The potential for port noise (aka "chuffing') at high volumes is the acknowledged limitation of the Voxel design. To combat this, I made the port flared at both ends with a Polk style conical turbulence mitigation feature between the port and the plate that forms the base of the speaker. I settled on that configuration after reading this paper:

https://jahonen.kapsi.fi/Audio/Papers/AES_PortPape...

I measured the response of the speaker using REW again, this shows the expected response from just below 35Hz up to around 150Hz. (The wobbles in this plot are largely room effects, I measured this indoors because I don't happen to have an anechoic chamber!)

Parts (per speaker):

Drivers:

1x TEBM28C10-4/A

https://www.parts-express.com/Tectonic-TEBM28C10-4...

1x ND65-PR

https://www.parts-express.com/Dayton-Audio-ND65-PR...

Printed Parts:

• 1x Main body
• 1x Front baffle
• 1x Stand of your choice
• 1x Grille

Hardware:

• 10x M3*8mm screws
• Speaker wire

The enclosure prints in two parts, the main body and the front baffle (a hi-fi term for the front panel). The front baffle glues onto the main body. Print these parts with 3 or more perimeters with >40% infill. No supports are required.

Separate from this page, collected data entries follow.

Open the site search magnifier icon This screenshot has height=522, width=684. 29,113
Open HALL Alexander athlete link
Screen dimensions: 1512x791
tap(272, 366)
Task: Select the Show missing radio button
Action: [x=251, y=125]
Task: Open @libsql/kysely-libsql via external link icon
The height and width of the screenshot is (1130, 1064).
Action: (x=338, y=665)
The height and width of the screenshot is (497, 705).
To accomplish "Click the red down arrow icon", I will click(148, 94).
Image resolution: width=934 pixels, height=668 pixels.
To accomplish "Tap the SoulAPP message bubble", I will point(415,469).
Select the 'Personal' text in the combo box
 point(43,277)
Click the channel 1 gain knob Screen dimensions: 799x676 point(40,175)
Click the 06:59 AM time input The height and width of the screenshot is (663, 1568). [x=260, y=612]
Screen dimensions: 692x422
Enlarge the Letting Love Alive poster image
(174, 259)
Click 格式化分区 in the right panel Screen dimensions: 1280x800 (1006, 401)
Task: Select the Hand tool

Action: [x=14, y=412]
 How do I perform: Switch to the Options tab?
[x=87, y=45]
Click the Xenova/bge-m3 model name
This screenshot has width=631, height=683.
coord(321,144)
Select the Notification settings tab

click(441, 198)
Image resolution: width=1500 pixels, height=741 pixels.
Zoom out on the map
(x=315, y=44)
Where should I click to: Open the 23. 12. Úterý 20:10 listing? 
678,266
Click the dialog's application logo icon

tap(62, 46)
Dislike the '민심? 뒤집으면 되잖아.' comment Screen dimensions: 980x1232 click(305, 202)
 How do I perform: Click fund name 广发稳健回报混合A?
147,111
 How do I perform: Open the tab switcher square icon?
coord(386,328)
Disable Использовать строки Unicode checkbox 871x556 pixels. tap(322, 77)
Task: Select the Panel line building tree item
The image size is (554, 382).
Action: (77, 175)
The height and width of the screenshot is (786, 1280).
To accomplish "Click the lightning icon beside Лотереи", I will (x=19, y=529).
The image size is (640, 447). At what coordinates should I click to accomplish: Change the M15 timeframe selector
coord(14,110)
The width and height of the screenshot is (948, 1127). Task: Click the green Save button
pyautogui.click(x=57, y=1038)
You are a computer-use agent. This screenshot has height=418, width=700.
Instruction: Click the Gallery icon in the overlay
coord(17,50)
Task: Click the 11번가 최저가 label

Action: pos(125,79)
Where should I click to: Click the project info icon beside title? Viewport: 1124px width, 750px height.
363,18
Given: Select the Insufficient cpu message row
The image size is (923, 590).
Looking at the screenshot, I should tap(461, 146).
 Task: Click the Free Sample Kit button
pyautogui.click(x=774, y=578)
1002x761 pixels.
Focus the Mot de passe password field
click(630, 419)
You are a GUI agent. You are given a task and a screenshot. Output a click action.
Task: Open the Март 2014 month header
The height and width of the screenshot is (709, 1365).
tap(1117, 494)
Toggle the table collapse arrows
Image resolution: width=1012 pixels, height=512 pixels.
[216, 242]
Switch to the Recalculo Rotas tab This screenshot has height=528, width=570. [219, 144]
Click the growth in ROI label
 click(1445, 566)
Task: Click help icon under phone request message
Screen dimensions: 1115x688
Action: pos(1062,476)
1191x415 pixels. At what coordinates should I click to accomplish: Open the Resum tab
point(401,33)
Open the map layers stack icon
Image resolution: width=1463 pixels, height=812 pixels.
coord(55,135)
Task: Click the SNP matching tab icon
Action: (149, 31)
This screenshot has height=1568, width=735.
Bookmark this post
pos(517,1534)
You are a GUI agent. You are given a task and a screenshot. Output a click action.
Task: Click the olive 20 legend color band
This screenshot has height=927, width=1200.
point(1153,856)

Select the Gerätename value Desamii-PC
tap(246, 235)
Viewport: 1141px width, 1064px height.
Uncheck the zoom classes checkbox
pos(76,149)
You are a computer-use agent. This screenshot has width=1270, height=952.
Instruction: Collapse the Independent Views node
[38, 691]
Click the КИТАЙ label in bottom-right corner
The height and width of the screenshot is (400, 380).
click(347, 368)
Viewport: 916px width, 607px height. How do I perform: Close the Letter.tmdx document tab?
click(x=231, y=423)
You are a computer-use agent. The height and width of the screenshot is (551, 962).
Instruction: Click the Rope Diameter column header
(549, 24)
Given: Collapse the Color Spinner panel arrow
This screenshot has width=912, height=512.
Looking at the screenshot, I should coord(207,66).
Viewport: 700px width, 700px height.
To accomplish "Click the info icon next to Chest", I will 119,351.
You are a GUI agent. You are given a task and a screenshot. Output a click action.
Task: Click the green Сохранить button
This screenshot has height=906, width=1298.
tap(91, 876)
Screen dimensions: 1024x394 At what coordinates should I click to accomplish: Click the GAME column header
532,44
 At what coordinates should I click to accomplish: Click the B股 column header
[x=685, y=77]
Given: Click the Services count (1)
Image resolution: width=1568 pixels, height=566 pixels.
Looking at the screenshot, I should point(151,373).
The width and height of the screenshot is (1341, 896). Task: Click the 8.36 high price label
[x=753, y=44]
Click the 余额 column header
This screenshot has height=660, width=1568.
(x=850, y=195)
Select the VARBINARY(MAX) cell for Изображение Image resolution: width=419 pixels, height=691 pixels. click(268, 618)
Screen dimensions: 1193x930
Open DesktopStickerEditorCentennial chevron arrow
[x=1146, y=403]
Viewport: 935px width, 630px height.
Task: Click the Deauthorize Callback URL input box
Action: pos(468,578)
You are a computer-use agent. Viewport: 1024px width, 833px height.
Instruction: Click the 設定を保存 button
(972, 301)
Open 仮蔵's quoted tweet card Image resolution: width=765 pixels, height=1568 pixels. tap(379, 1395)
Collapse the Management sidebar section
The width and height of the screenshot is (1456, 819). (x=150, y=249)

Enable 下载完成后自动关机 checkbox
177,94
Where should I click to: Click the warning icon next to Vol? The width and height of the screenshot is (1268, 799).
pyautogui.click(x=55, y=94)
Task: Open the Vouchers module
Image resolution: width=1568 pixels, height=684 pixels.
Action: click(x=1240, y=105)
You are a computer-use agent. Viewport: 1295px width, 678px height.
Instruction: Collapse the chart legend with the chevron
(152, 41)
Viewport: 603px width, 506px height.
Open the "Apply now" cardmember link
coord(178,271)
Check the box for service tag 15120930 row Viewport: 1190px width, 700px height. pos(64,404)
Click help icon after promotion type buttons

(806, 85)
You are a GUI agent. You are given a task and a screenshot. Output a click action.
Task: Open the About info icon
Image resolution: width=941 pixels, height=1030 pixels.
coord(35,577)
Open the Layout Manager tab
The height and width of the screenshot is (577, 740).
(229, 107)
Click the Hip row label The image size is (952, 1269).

Print the grille, if desired, and select one of the stands or the wall mount. (It is worth watching the first layer of the grille go down, to make sure all the spars stick to the bed properly.)

Print orientations are shown in the diagram. One complete satellite with stand will need ~120g of filament. Mix and match the colors of each component to taste.

Assemble in this order, referring the the cross section diagram above:

1. Glue front baffle to main body with epoxy or superglue.
2. Feed speaker wire through the hole in the body, apply spade terminals, if desired.
3. Connect or solder the TEBM28C10 driver to the cables, observing polarity.
4. Screw the driver into the front baffle using 4x M3 screws. The driver has an integrated foam gasket.
5. Push-fit the protective front grille.
6. Set the cable positions appropriately inside the chamber, so they don't rattle, and seal the hole around the cable exit with blue tack or silicone sealer.
7. Remove the wing-nut and the threaded disk weight from the back of the passive radiator (PR), no additional mass is required for this design. (At first glance the threaded disk may appear to be stuck to the driver, it isn't, you may need to very carefully nudge it with a pair of pliers to get it loose. The attached image shows the PR with the weight removed.)
8. Screw the PR into the rear face with 4x M3 screws. Use the foam gasket which came with the PR. If you have lost this, cut some fresh foam, or use blue tack to provide a seal.
9. Screw on your stand of choice with 2x M3 Screws, or the wall bracket, running the cable through the guide. (It may be difficult to screw the stand in if you are not using hex head screws.)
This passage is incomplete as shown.